• **WORK INSTRUCTIONS**:
Look through the records below for the line with "Task: Tap Done to save configuration". Return that line and each one after it up to and including the line with "the 1M timeframe", exactly.

• **SUPPLIED MATERIAL**:
○ ○ ○ ○

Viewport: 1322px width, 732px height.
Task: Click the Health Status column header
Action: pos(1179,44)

○ ○ ○ ○

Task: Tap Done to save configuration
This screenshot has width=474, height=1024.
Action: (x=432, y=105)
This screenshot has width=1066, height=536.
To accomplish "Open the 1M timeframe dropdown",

○ ○ ○ ○

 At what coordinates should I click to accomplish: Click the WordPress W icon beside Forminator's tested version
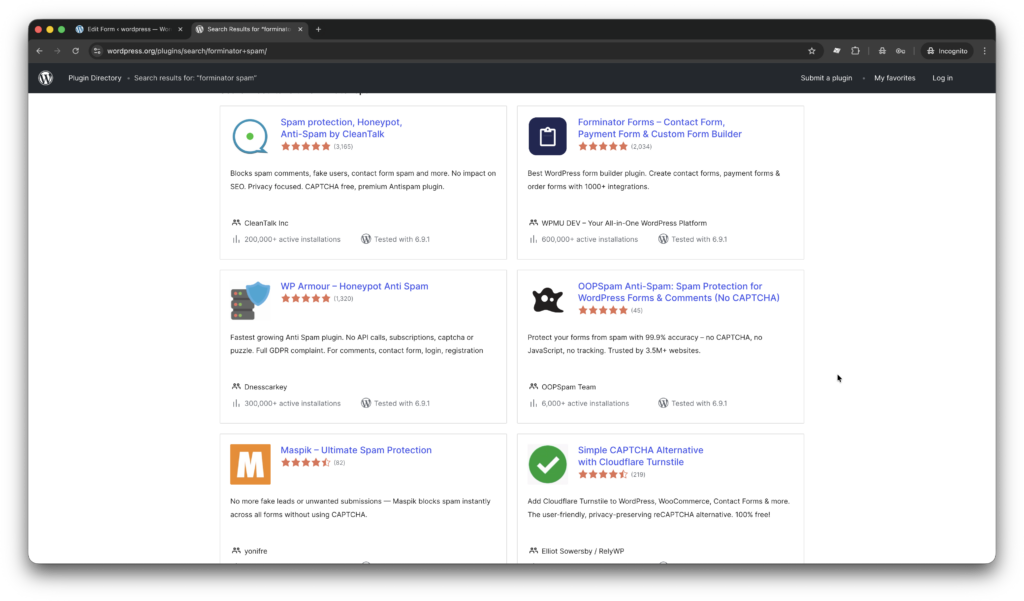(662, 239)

○ ○ ○ ○

• **RESPONSE TO THIS EXERCISE**:
Task: Tap Done to save configuration
This screenshot has width=474, height=1024.
Action: (x=432, y=105)
This screenshot has width=1066, height=536.
To accomplish "Open the 1M timeframe dropdown",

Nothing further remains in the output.